I argue in this dissertation that Confessio indeed bears strong affinities to Gower’s other religious-ethical-political works, and that the main differences that set it apart from them must be understood in connection with Gower’s decision to write this work “in oure Englissh.” Notwithstanding its debt to aristocratic culture, Confessio imagines a broader and more popular audience than do Vox and Mirour. Gower’s novel language choice has major implications especially for Confessio’s uncharacteristically delicate handling of religion.
Chapter 1 examines Confessio’s Ovidian debt and suggests that Confessio’s many invocations of Metamorphoses, given that poem’s fourteenth-century reception, align Confessio with Ovidian universal satire in a way that suggests totalizing religious-ethical-political synthesis. However, Confessio departs from the mainstream of fourteenth-century commentated Ovids by stripping Metamorphoses of its clergial patina and, crucially, adopting a markedly lay stance.
Investigating Gower’s attitude to English vernacularity, chapter 2 notes Confessio’s association of translation with decay and demonstrates that scientific and theological passages in Gower’s English works adopt a lower register than analogous passages in his Latin works. Chapter 3 investigates the probable causes of these downward modulations, comparing Gower’s sense of linguistic decorum to those discernible in contemporary English vernacular theology.

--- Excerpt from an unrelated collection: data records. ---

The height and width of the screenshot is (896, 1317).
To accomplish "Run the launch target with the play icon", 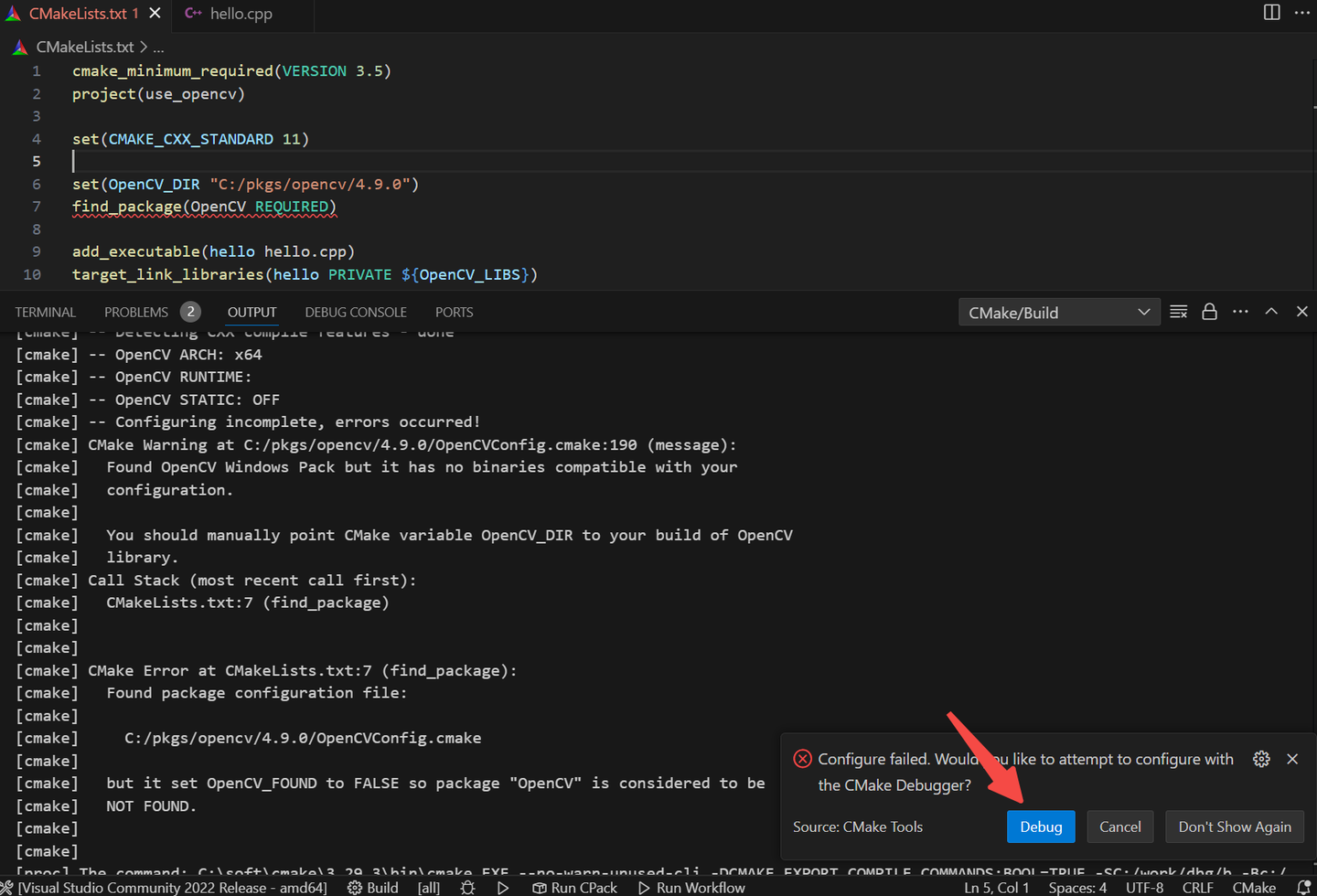I will [x=503, y=887].
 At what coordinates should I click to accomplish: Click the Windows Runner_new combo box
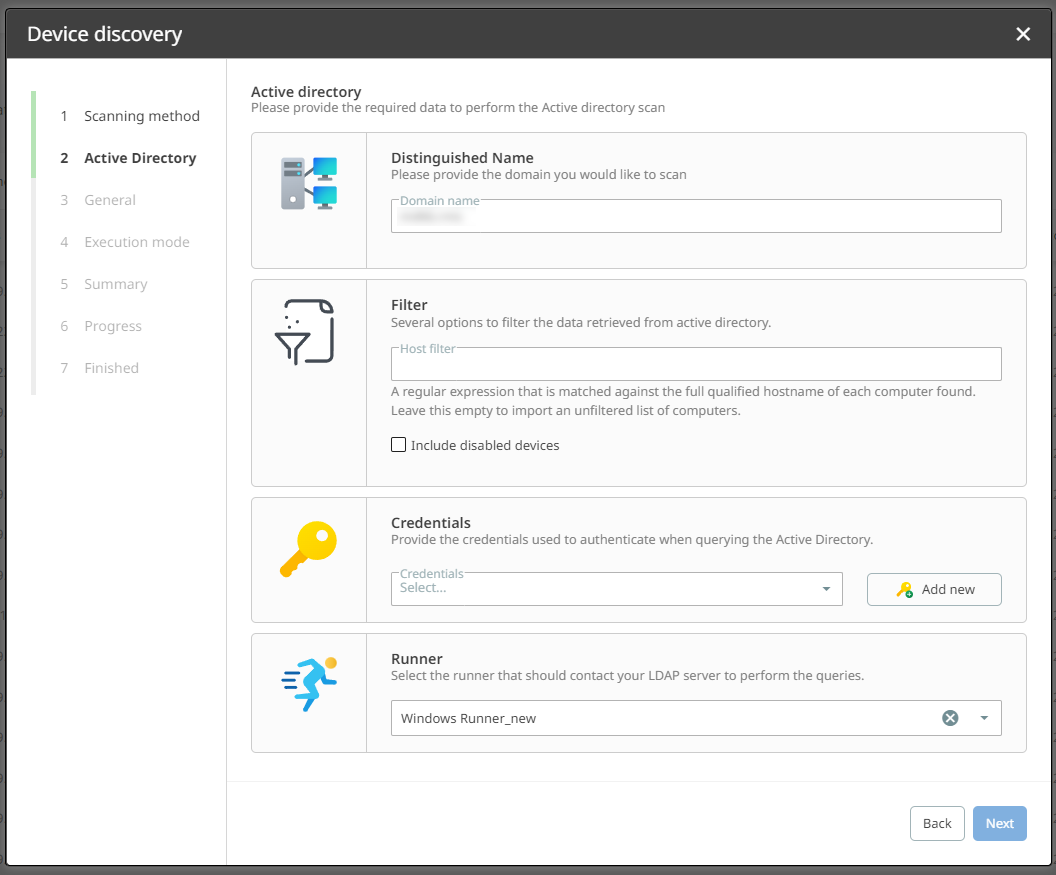(660, 718)
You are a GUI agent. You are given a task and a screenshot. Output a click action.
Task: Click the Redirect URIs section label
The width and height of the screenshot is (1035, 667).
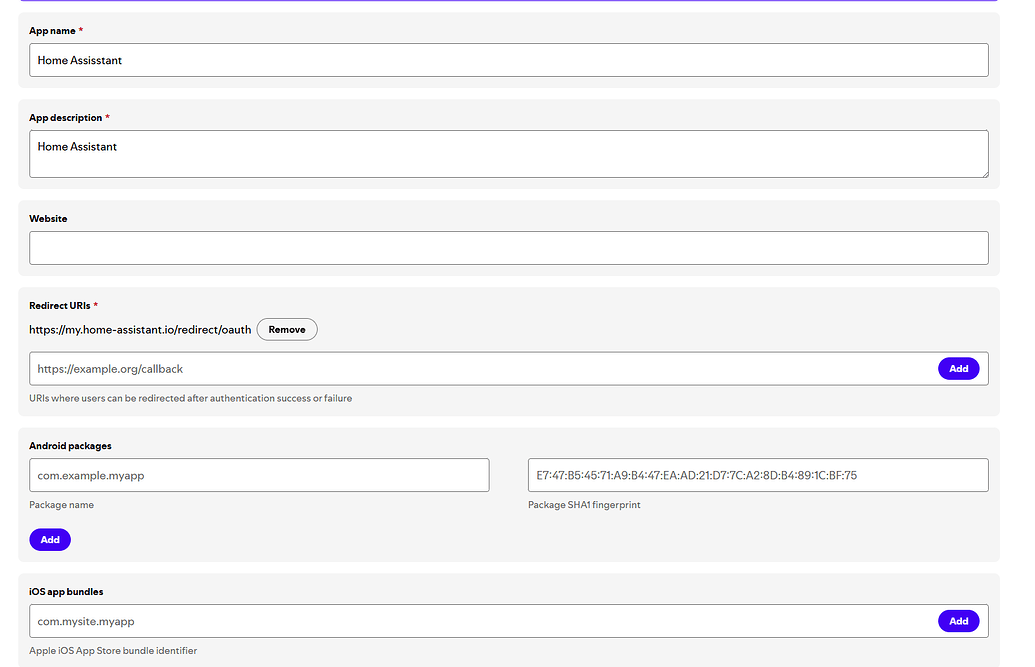pos(58,306)
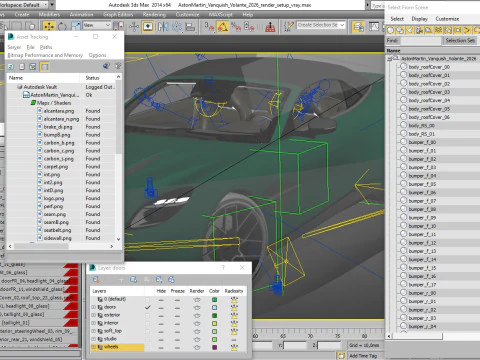Open the Rendering menu

pyautogui.click(x=154, y=14)
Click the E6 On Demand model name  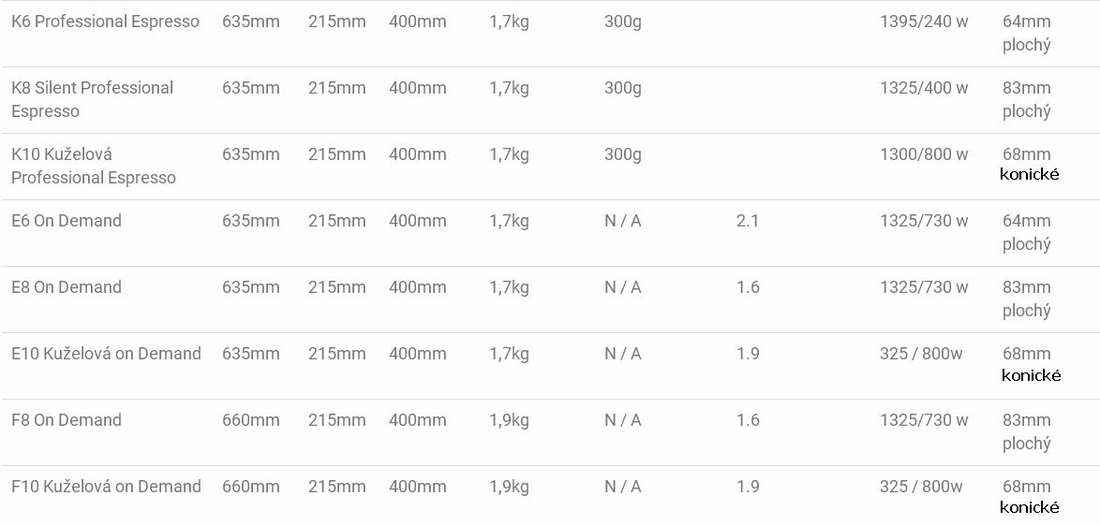pos(67,221)
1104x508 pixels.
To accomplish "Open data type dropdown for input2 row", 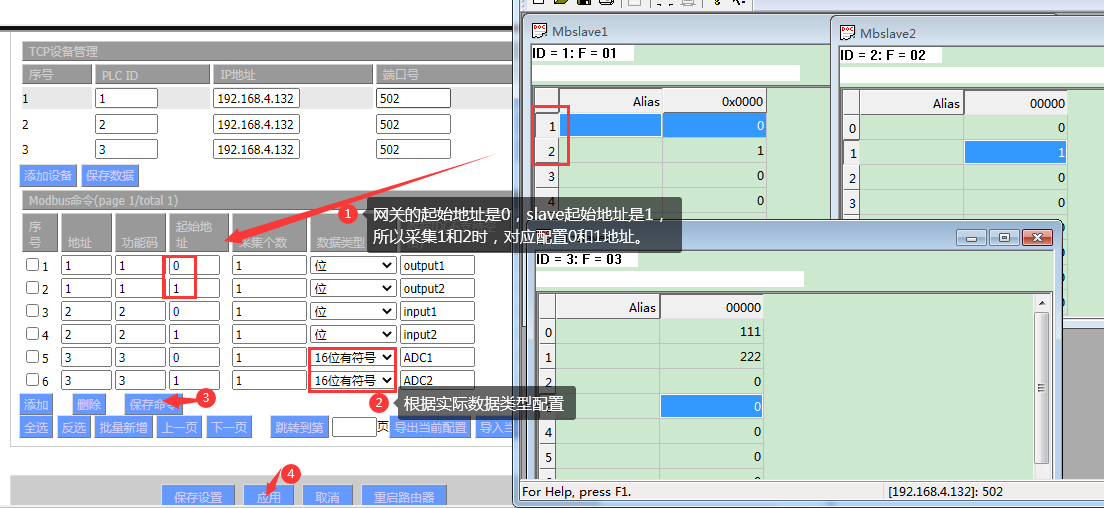I will [x=353, y=334].
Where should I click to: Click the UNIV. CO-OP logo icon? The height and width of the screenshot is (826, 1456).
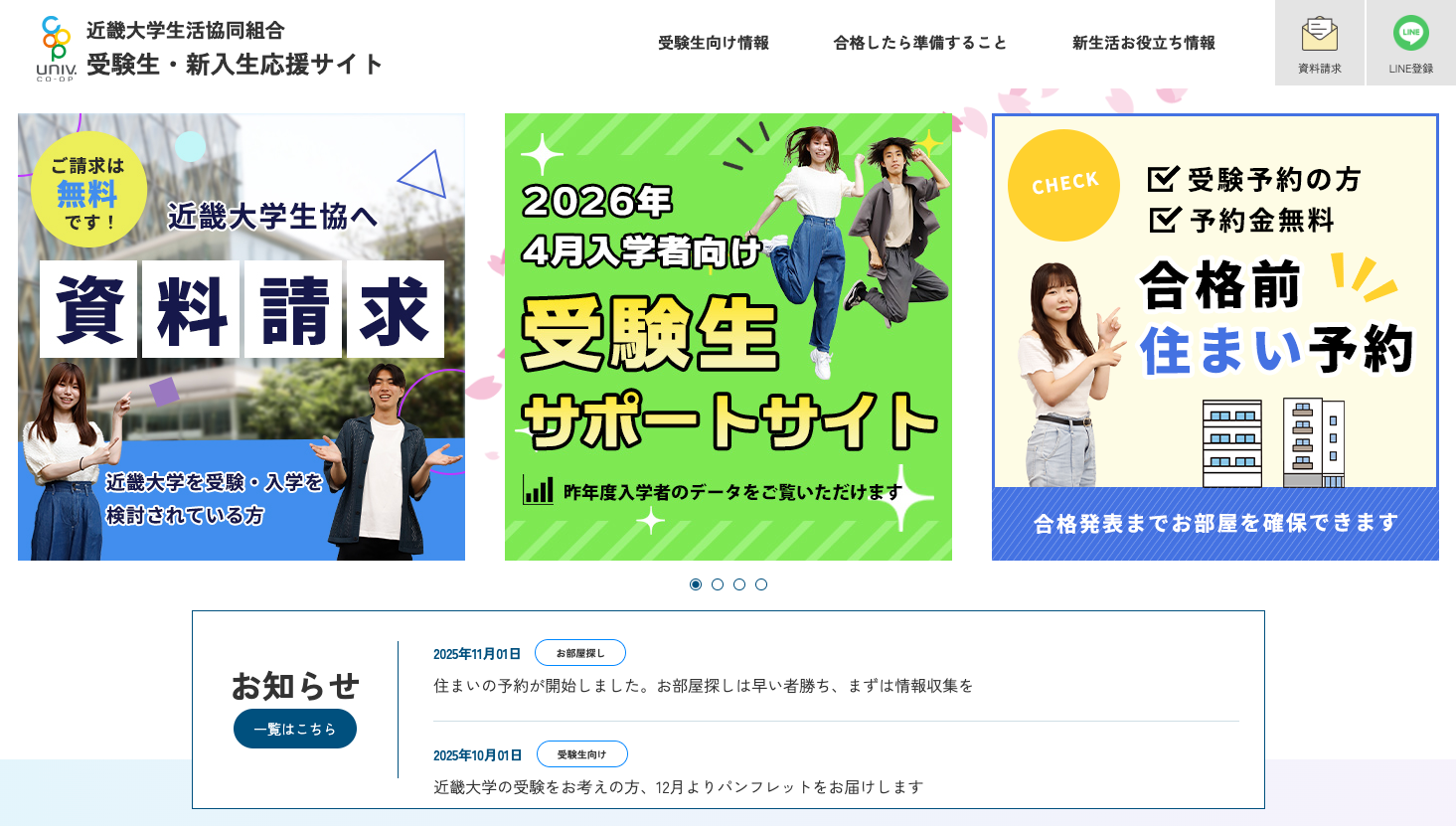pos(57,48)
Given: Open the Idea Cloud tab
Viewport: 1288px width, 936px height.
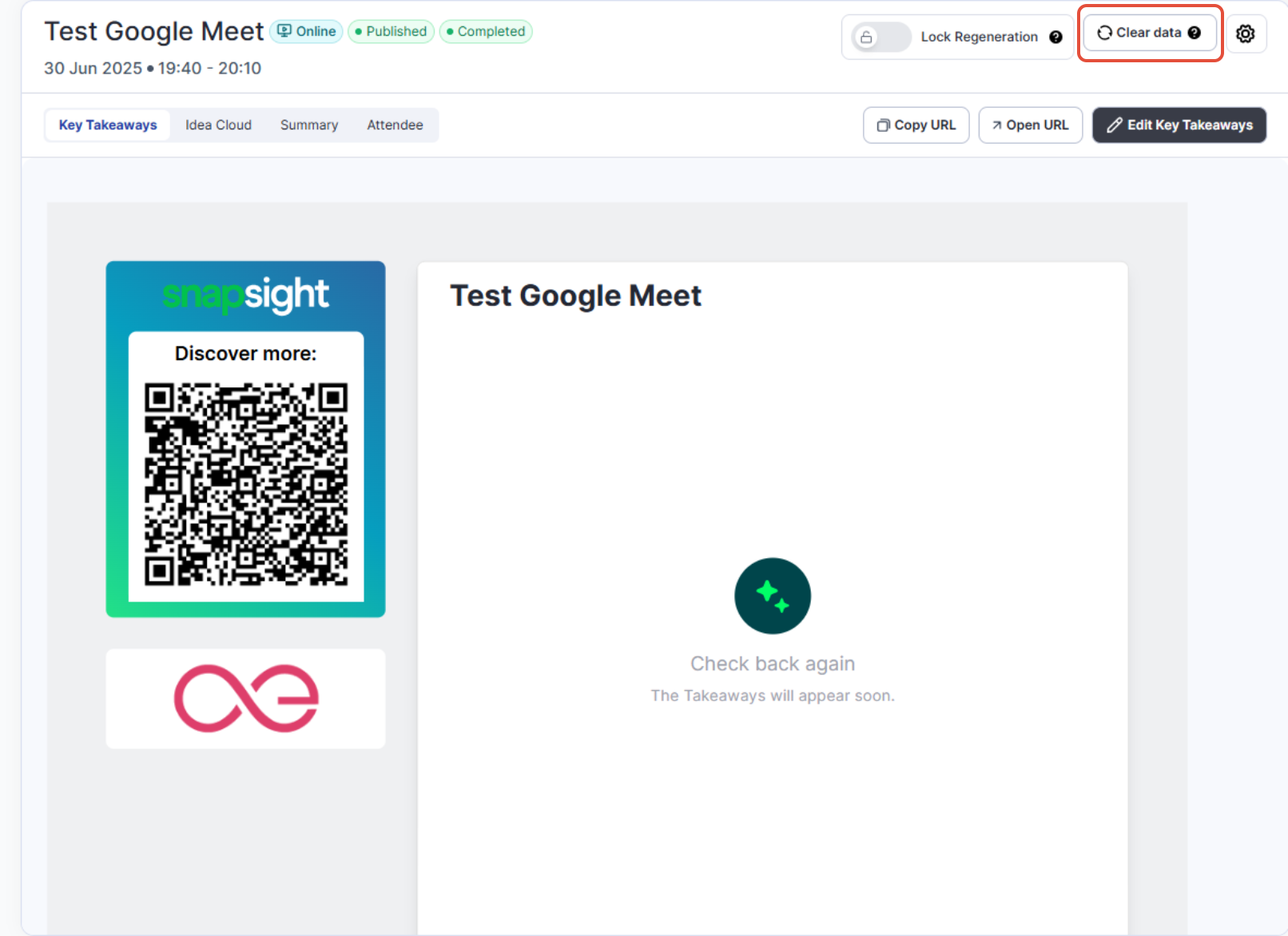Looking at the screenshot, I should pos(218,125).
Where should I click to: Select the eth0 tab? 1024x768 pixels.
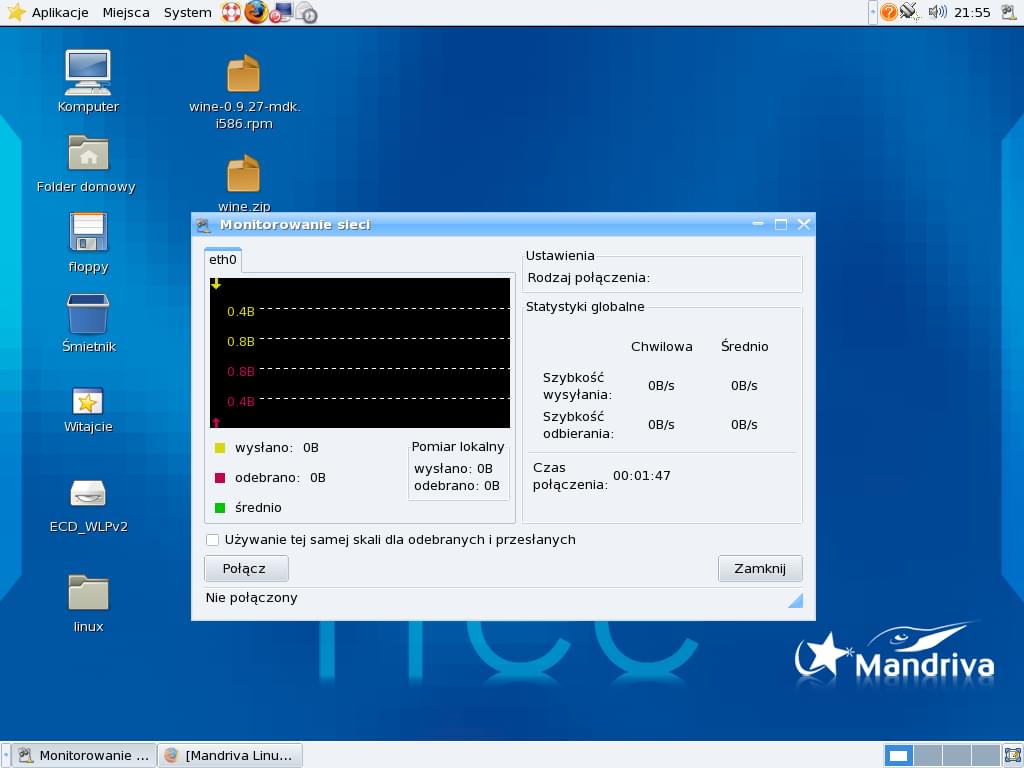point(223,260)
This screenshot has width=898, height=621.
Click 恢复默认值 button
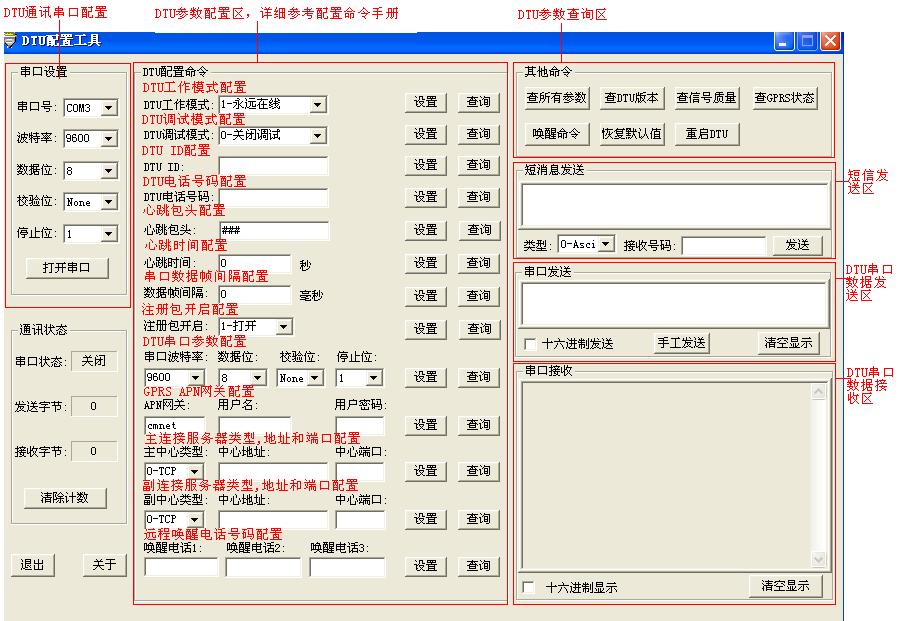coord(631,133)
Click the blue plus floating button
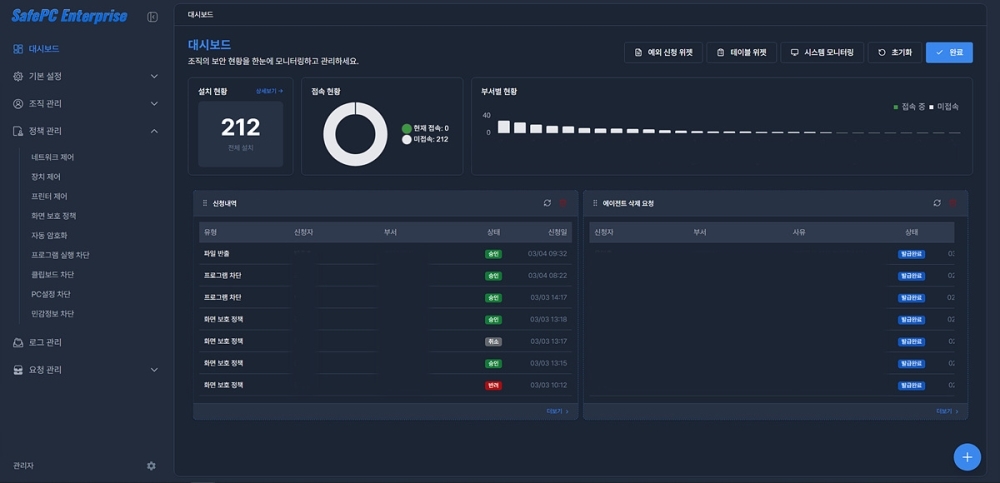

Chapters 4 and 5—on metamorphosis and art, respectively—argue that Gower finds in Ovidian writing rich resources particularly adaptable to the most delicate of Gower’s rhetorical tasks in Confessio: to address, as layman, a lay audience on matters that are unavoidably, and indeed largely, religious. The dissertation concludes by suggesting that Gower’s voice of lay religious critique plays an important role in the histories of laicization and secularization.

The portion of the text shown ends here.